▶ [Extract provided]
Location
- Wood Road Tettenhall Wolverhampton, West Midlands, WV6 8QX England 52°35′42″N 2°10′11″W﻿ / ﻿52.5949°N 2.1696°W

Information
- Type: Private day and boarding school
- Motto: Timor Domini Initium Sapientiae (The fear of the Lord is the beginning of wisdom)
- Religious affiliation: Church of England (officially)
- Established: 1863
- Founders: Businessmen of the Queen Street Congregational Church
- Local authority: Wolverhampton
- Headmaster: Justin Gomersall
- Age: 2 to 18
- Enrolment: 430~
- Houses: (Upper and Lower schools only) Bantock Haydon Pearson Nicholson
- Colours: Blue and light blue
- Website: www.tettenhallcollege.co.uk

= Tettenhall College =

Tettenhall College is a co-educational private day and boarding school located in the Wolverhampton suburb of Tettenhall in England.

==History==
The college was founded in 1863 by a group of prominent local businessmen and industrialists, most of who were associated with the Queen Street Congregational Church. Tettenhall Towers was built by Wolverhampton industrialist Colonel Thomas Thorneycroft as a house for him and his family. The Towers Theatre was originally a ballroom and has springs under the floor to make it a better dancing surface. The stage was built later on for the school when it started. The school was sold by the last member of the Thorneycroft family in 1942. The college's lower school building was completed in September 2000 and the science department in 2007.

▶ [Supplied entries]
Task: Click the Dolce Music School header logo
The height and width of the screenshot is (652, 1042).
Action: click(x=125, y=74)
---
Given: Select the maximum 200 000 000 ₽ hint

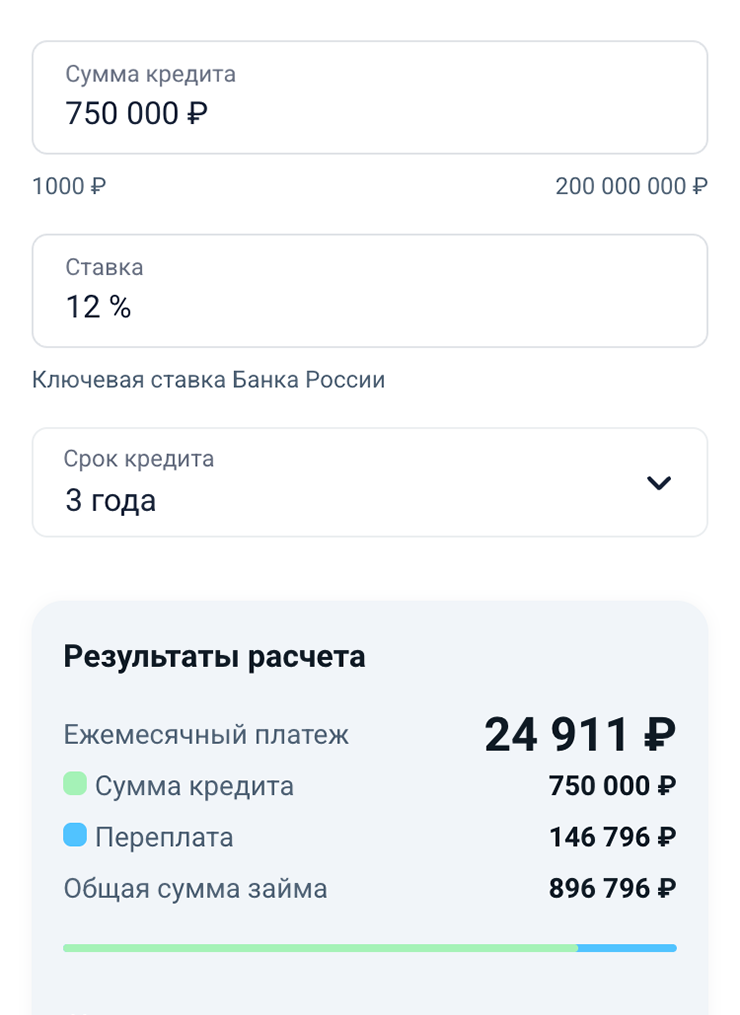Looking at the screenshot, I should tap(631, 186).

▶ [Problems to work on]
a - Print the passage of the Tettenhall College text that opens with the words containing "Information" and closes with "of England (officially)".
b - List the names of the houses given in the Tettenhall College text.
The records are unrelated to the Tettenhall College text.

▶ [Exercise solutions]
a -
Information
- Type: Private day and boarding school
- Motto: Timor Domini Initium Sapientiae (The fear of the Lord is the beginning of wisdom)
- Religious affiliation: Church of England (officially)

b - Bantock, Haydon, Pearson, Nicholson